El planeamiento estratégico ya no es exclusivo de las grandes corporaciones. Las pequeñas y medianas empresas (pymes) también pueden aplicar herramientas prácticas para organizar su crecimiento y mejorar la toma de decisiones. Así lo señala Pablo Montalbetti, decano de la Facultad de Administración y Negocios de la Universidad Tecnológica del Perú, quien propone un enfoque simple, pero efectivo para orientar el rumbo empresarial.
Según el especialista, el primer paso es definir prioridades estratégicas. Recomienda establecer cinco líneas clave para los próximos años, compartirlas con todo el equipo y alinear los recursos en función de estos objetivos. Además, destaca la importancia de proyectar resultados, estimando cuánto debería facturar la empresa en un plazo de tres años con metas que sean ambiciosas, pero realistas.

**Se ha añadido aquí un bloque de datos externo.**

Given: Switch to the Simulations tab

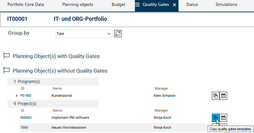Looking at the screenshot, I should coord(226,5).
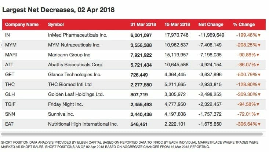The width and height of the screenshot is (269, 152).
Task: Click down arrow beside -90.86% change
Action: point(258,55)
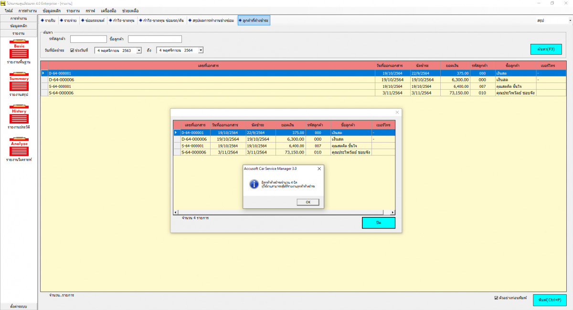Toggle the ช่วงวันที่ date range checkbox
The image size is (573, 310).
(x=72, y=50)
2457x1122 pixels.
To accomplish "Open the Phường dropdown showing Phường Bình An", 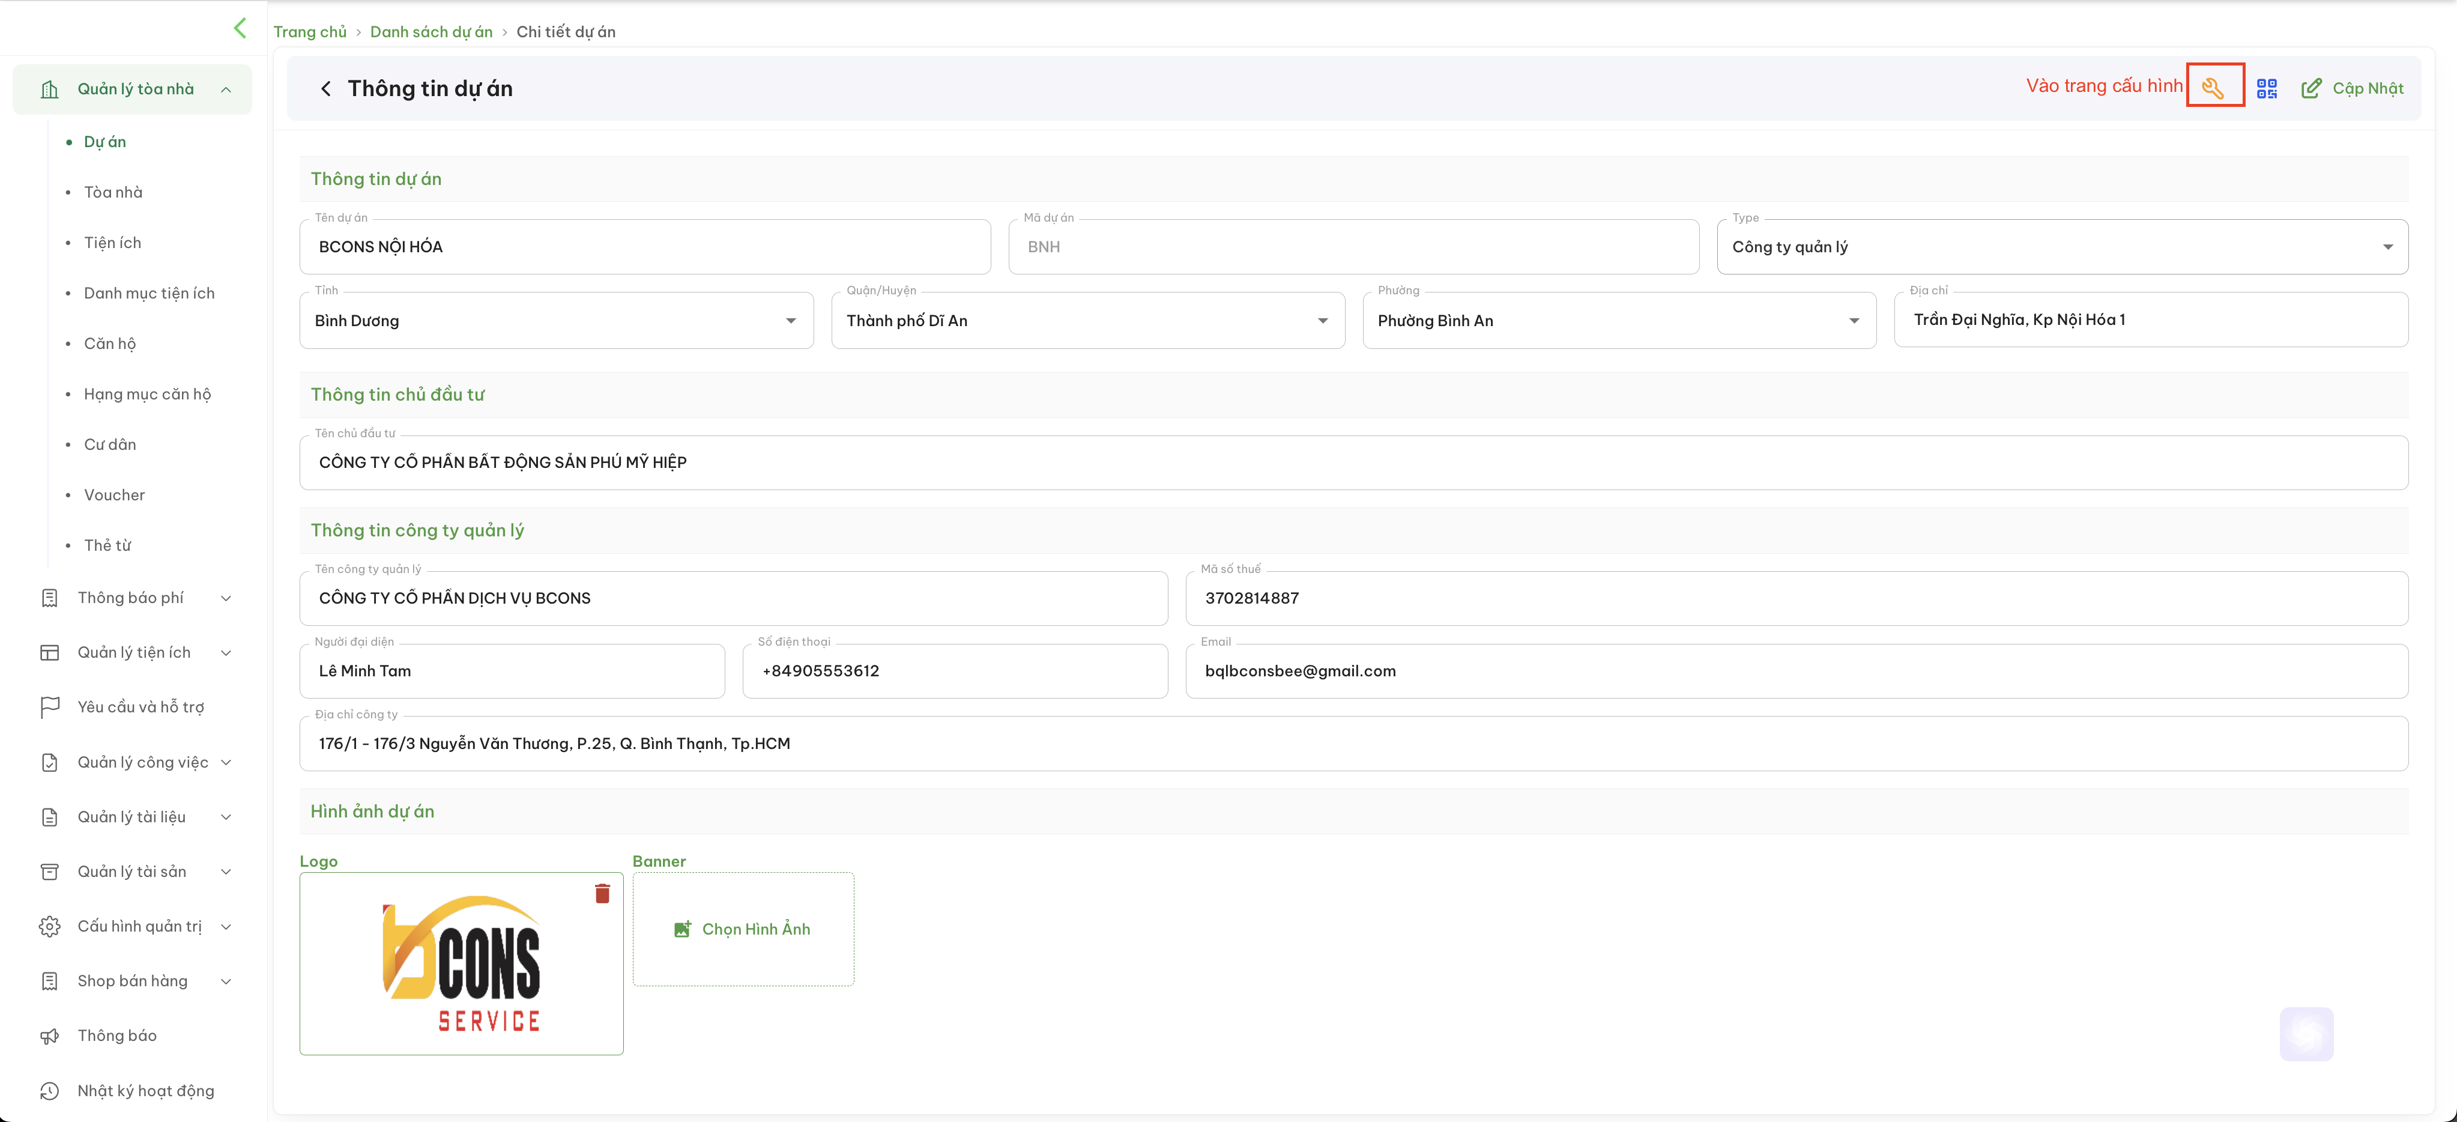I will (x=1620, y=321).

Montalbetti enfatiza que un plan estratégico funcional debe ser sencillo, pero riguroso. Esto implica establecer metas medibles, asignar responsables, definir plazos y considerar las inversiones necesarias. Asimismo, resalta la importancia del monitoreo constante, la capacidad de adaptación frente a cambios del mercado y la evaluación de factores clave como el público objetivo, la diferenciación, los márgenes y los canales de venta.
Finalmente, el decano subraya que la ejecución es determinante para el éxito del planeamiento. Recomienda realizar seguimientos periódicos, involucrar a todo el equipo y mantener cercanía con el cliente. “La clave está en ordenar la ejecución y ajustar la estrategia cuando sea necesario”, afirma, destacando que revisar el plan mensualmente permite afinarlo sin perder el rumbo.